[Stored items]
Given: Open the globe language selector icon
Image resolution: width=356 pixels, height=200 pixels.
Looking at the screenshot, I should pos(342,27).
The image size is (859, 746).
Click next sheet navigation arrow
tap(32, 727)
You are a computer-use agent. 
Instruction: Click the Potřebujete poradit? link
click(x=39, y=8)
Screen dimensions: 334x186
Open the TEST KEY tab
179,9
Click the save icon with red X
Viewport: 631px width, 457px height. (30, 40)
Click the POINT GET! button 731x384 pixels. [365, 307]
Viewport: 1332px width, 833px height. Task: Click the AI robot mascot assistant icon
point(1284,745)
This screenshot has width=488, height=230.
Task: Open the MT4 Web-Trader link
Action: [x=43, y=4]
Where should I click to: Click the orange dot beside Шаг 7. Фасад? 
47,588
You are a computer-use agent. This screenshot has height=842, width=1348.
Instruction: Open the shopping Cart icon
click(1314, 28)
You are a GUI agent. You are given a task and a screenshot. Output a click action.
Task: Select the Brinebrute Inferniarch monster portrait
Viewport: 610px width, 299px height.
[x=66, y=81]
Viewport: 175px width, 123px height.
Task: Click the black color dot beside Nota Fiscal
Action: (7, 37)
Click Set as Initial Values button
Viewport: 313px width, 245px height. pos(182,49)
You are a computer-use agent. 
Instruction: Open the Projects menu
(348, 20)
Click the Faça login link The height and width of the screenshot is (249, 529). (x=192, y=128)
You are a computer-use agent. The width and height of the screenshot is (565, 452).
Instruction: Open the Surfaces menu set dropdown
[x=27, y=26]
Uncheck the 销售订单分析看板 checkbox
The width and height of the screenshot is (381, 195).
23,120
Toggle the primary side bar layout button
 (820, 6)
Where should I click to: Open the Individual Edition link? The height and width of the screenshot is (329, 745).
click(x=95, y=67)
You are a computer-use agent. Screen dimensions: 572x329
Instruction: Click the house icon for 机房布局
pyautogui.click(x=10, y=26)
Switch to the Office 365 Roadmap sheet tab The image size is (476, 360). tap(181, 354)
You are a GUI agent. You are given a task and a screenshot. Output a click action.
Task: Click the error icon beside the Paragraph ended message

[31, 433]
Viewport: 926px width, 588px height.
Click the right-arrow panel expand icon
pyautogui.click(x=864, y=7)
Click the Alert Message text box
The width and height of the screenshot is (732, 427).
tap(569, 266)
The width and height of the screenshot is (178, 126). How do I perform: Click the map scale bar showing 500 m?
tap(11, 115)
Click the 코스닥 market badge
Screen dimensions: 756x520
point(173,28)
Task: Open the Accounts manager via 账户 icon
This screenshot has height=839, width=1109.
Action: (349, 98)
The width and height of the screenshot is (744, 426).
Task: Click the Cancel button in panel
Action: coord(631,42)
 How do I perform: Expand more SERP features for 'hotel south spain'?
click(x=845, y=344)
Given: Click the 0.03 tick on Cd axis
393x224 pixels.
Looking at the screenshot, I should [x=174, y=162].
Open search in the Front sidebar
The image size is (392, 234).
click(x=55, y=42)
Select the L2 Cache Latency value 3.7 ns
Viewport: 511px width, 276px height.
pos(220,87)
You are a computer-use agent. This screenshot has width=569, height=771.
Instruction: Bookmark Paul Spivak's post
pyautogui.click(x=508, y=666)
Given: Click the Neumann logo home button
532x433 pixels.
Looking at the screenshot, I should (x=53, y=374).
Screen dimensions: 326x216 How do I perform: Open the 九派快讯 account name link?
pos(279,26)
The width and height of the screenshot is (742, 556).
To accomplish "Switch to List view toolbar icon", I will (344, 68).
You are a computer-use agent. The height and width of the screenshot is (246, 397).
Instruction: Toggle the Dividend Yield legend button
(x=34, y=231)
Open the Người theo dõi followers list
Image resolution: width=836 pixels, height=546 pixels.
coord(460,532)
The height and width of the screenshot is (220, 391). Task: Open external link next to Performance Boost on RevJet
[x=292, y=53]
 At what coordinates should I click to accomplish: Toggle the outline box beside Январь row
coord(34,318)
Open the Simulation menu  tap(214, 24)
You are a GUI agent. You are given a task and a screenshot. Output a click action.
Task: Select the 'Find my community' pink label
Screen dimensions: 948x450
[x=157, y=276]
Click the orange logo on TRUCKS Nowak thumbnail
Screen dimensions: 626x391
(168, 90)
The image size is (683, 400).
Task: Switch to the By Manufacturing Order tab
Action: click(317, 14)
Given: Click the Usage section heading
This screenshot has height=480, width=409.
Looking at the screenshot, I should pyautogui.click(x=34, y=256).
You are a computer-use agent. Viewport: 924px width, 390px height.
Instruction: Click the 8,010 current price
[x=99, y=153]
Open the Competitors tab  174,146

▸ What you will do: Go through the data and count each line that has the word "agent", then give the total alone.

▸ Response below: 11